Montana’s first automated license plate reader (ALPR) soon will be installed on Highway 191 south of Big Sky, providing law enforcement officers with a “valuable crime-solving tool,” according to a Missouri River Drug Task Force spokesman.

Task Force Commander and Gallatin County Sheriff’s Office Captain Ryan Stratman said the task force received a grant to install the device after the 2017 Legislature authorized the use of ALPRs in Montana. Though it will be the first one in the state, Stratman said local officers already are accustomed to using ALPR data in their investigations.

“We use these quite often for drug trafficking coming into Montana because surrounding states have them,” Stratman explained. “When we get into the system, it gives us access to cameras all over the United States.”

The task force primarily utilizes data from Idaho’s ALPRs for the investigation of drug trafficking organizations bringing methamphetamine into the area. Stratman said the task force chose to place its new camera on Highway 191 because other states already are collecting data on other major thoroughfares coming into Montana.
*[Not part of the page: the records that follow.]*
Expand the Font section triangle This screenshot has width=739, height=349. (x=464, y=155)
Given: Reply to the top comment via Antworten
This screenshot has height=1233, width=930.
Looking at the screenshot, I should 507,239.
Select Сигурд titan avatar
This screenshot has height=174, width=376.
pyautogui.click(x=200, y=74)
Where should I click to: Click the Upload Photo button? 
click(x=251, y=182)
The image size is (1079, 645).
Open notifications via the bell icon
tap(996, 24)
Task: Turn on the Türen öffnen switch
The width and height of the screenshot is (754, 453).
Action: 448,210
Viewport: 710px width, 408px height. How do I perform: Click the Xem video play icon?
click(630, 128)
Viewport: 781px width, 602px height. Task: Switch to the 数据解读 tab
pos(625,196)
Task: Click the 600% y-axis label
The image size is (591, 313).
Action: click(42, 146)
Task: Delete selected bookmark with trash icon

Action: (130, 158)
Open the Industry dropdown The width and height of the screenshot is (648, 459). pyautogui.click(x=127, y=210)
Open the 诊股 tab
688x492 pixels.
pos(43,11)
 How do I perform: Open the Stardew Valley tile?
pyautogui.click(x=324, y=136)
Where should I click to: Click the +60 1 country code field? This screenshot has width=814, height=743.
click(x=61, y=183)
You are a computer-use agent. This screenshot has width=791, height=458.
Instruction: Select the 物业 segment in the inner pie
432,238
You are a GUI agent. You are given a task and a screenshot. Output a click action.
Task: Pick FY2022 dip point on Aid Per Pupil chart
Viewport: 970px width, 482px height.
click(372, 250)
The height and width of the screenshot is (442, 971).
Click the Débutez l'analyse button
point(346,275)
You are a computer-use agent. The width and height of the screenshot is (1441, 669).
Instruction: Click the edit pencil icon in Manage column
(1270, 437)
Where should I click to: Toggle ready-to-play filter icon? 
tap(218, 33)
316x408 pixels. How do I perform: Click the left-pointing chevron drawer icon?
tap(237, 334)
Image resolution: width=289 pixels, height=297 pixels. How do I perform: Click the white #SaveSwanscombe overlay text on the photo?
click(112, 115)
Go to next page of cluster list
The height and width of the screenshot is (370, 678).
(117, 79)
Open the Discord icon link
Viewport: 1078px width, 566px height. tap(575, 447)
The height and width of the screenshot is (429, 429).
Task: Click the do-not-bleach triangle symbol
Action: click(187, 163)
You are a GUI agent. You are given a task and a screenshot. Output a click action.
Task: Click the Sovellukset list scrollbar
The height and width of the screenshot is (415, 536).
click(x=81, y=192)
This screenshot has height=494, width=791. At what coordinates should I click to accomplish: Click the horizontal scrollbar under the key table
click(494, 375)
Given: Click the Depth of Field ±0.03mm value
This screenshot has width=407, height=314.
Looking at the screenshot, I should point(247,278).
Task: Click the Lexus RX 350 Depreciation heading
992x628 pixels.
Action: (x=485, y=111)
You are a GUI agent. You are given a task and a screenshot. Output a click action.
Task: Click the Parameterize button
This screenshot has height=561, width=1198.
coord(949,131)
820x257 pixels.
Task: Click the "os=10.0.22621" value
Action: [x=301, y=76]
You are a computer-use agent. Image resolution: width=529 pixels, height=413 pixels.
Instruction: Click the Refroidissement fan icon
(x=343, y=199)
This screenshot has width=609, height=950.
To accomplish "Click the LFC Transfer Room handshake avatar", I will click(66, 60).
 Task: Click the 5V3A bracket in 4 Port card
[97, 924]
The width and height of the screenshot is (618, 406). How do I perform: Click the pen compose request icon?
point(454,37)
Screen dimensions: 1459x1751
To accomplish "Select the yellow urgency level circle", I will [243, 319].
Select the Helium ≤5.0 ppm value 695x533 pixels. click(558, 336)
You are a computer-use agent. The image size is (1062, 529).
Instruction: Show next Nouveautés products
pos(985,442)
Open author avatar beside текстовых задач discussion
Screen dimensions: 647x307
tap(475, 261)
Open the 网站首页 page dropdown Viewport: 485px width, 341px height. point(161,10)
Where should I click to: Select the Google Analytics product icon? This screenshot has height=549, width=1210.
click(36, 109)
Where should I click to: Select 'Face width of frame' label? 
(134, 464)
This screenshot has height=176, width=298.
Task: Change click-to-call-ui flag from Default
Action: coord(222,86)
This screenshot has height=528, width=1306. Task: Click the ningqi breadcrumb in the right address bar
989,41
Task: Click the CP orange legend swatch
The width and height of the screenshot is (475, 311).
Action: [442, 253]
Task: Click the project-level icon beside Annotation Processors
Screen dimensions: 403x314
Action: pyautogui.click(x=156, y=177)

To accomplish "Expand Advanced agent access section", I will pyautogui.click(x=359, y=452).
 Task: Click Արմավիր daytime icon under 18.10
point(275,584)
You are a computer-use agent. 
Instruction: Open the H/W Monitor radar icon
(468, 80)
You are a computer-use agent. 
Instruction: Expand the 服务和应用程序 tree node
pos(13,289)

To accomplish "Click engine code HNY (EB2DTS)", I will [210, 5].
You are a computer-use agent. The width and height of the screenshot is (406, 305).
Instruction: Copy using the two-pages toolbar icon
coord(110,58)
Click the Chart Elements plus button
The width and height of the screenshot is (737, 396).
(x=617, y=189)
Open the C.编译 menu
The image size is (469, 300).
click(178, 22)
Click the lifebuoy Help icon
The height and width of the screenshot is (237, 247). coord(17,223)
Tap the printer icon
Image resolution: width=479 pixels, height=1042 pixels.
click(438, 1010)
“Highway 191 is a major corridor coming into Gallatin County,” he said. “It’ll pick up traffic coming and going.”

The ALPR will be situated at mile marker 46 south of Big Sky.

Aware that the collection of license plate data might spark privacy concerns, Stratman stressed law enforcement agencies are able to access the system only when they have a “reasonable suspicion” of a crime they are investigating.

“It’s no different than access for a law enforcement officer checking a license plate,” he said. “They will be used for investigative purposes.”

He added the system does not identify occupants of vehicles, but only the license plate numbers.

“We’re very cautious,” he said. “People have an expectation of privacy – this is just a tool for us to use.”

The data collected by the system will be useful in solving other crimes, and also for notification of Amber and other community alerts.

Stratman cited a number of cases solved in the past several years because of license plate data collected in neighboring states.

In 2012, an 11-year-old was abducted and sexually assaulted in Cody, Wyo. An ALPR alert showed the suspect’s vehicle traveled through Yellowstone National Park – he was found and arrested in Manhattan.

In 2018, a man stole who thousands of dollars from Montana residents who prepaid for lawn care services he never performed. He was apprehended in Florida after the ALPR system alerted to his whereabouts.

Earlier this year, a runaway girl was taken out of Montana by a man she befriended on the Internet. After his license plate was data was entered into the system, he was apprehended in Texas, and the girl was found with him. He was extradited to Montana and recently pleaded guilty.

And as recently as June, a sexual assault suspect was picked up in another state because of an ALPR alert. He is awaiting extradition to Montana.

The Missouri River Drug Task Force is a multi-agency organization that investigates drug trafficking in Gallatin, Lewis and Clark, Park, Meagher, Madison, Broadwater and Sweet Grass counties. Gallatin and Lewis and Clark counties are part of the High Intensity Drug Trafficking Area (HIDTA). The task force was awarded a HIDTA grant to pay for the $16,200 ALPR, on the condition that it be placed in one of the two HIDTA counties.